## BRANO DI LETTURA

• • • •

Economia

L'analisi. Batterie, il nuovo oro nero e lo strapotere della Cina

Alberto Caprotti mercoledì 28 ottobre 2020

Il pianale batterie della Audi e-tron, una delle più sofisticate vetture elettriche sul mercato

L’auto elettrica – che pare l’unica (o almeno l’inevitabile) prospettiva di mobilità presente e futura – ma anche i computer, la telefonia cellulare, e in generale tutta l’economia mondiale, dipendono oggi dall’energia e dalla possibilità di immagazzinarla e renderla disponibile quando serve. Potenza, velocità, autonomia e durata di qualunque processo produttivo sono pesantemente condizionati quindi da come e quanto funziona la sua batteria, il vero nuovo petrolio del mondo.

Al tempo stesso, le batterie sono uno dei punti deboli di molte industrie ad alto tasso di tecnologia, perché il loro miglioramento non riesce a stare al passo con quello di altri componenti importanti. In teoria sarebbe possibile già adesso avere automobili con maggiore autonomia, o smartphone e computer portatili molto più veloci di quelli che abbiamo, ma nessuno li produce perché le batterie si scaricherebbero troppo presto. Lo sviluppo tecnologico dunque dipende dalla capacità di produrre batterie più efficienti, con enorme capienza e molto economiche, che purtroppo ancora non esistono.

• • • •

## VOCI ELENCATE
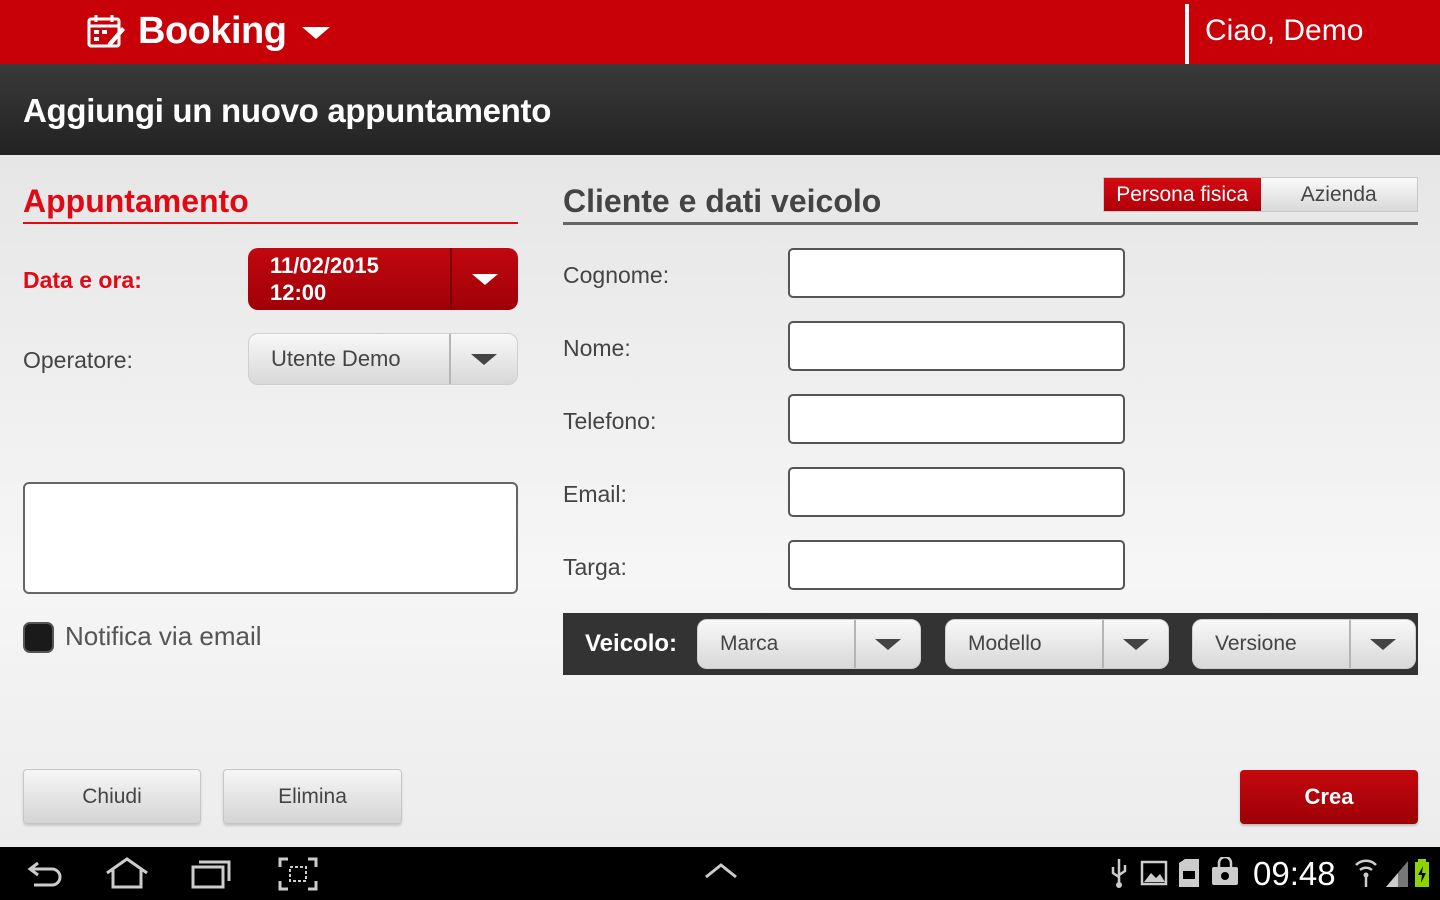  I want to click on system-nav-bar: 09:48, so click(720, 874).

• • • •

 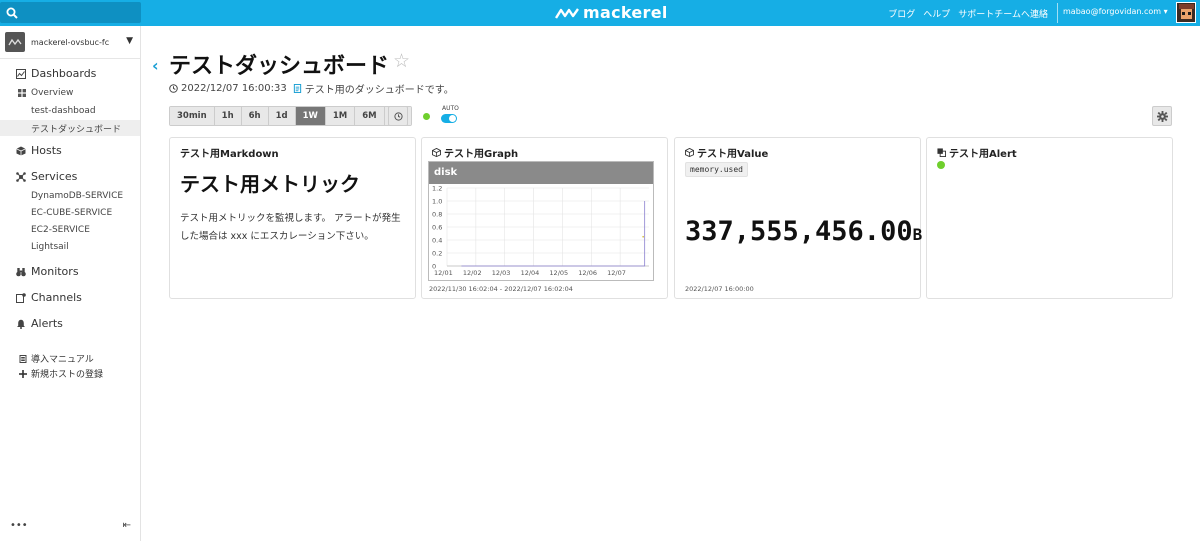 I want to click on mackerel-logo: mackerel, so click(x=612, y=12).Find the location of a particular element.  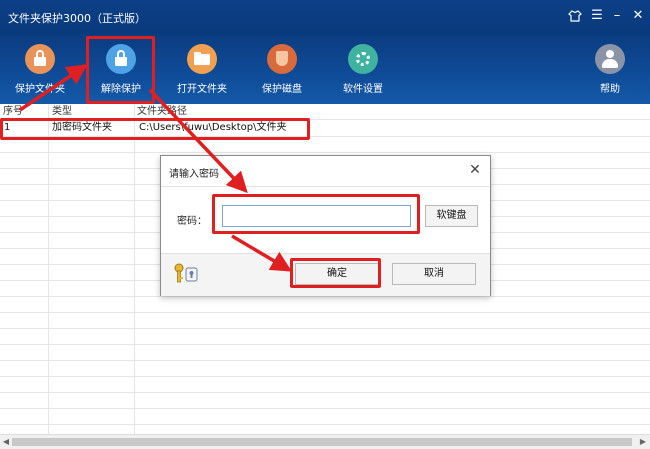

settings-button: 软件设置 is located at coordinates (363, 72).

• • • •

## ISTRUZIONI
• A. Rispondi alle seguenti domande sul brano sulle batterie, una per riga:
(i) Che cosa viene definito il vero nuovo petrolio del mondo?
(ii) Per quale motivo nessuno produce smartphone e computer portatili molto più veloci di quelli attuali?
(iii) Quali caratteristiche dovrebbero avere le batterie da cui dipende lo sviluppo tecnologico?
• B. Ricopia fedelmente, parola per parola, il passo del brano sulle batterie che si apre con le parole "L’auto elettrica –" e si chiude con "petrolio del mondo.".

## RISPOSTE
• A.
(i) La batteria.
(ii) Le batterie si scaricherebbero troppo presto.
(iii) Dovrebbero essere più efficienti, con enorme capienza e molto economiche.

• B.
L’auto elettrica – che pare l’unica (o almeno l’inevitabile) prospettiva di mobilità presente e futura – ma anche i computer, la telefonia cellulare, e in generale tutta l’economia mondiale, dipendono oggi dall’energia e dalla possibilità di immagazzinarla e renderla disponibile quando serve. Potenza, velocità, autonomia e durata di qualunque processo produttivo sono pesantemente condizionati quindi da come e quanto funziona la sua batteria, il vero nuovo petrolio del mondo.